Article
Collaboration

DUNDU – THE PHILOSOPHY THAT CHANGES A GROUP

Date: 2011
Author: Fabian Seewald
Contributor: eb™ Research Team

On the Lotusphere 2011 in Orlando, IBM presented the new strategy for the Lotus Collaboration Software: Get Social, Do Business. Social Business is the introduction of new Web 2.0 collaboration tools in order to revolutionize the way a company works (IBM, 2011). Especially, the social platform category is an emerging market and is predicted to grow at an annual rate of nearly 40% according to a recent IDC white paper (Traudt and Vancil, 2011). Despite this huge growth potential, a deeper look reveals that the success factors for Social Business and its major goal to transform the company into a more collaborative “Enterprise 2.0” go beyond mere implementation (Pitt, 2011). IDC sees social software as “an enabler to the cultural shift and business process changes that need to take place in order to transform a company into a Social Business.” (Traudt and Vancil, 2011, p.1). But that also means, in consequence, that the success of the implementation mainly depends on the accomplishment of this cultural shift. It is critical for a social business that the employees start to rethink their patterns of their level of collaboration and communication (Pitt, 2011). Effective communication and collaboration still starts on the personal level, one level below this technological platform, and this will be the critical success factor (Richter, 2010).

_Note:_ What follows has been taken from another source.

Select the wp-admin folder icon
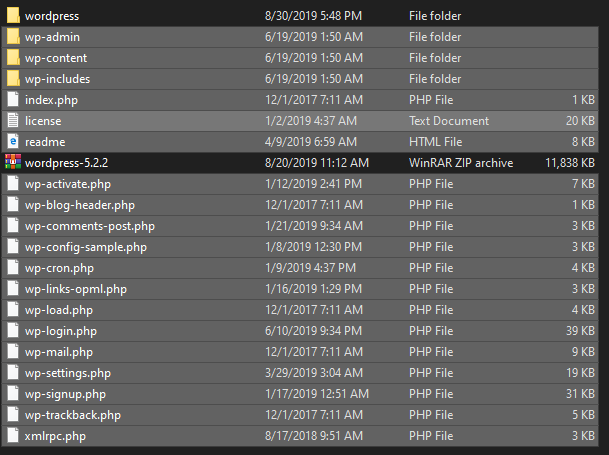609x455 pixels. [x=12, y=37]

The employees have to live the change and as early adapters lead by example. The goal of the paper is to introduce a new concept to communicate and implement Social Software more efficiently in a creative and easy way and to evaluate the results. As stated in the introduction, the level of interaction of the people matters most, and it is not so much about the technology that just indicates where the collaboration takes place (Richter, 2010).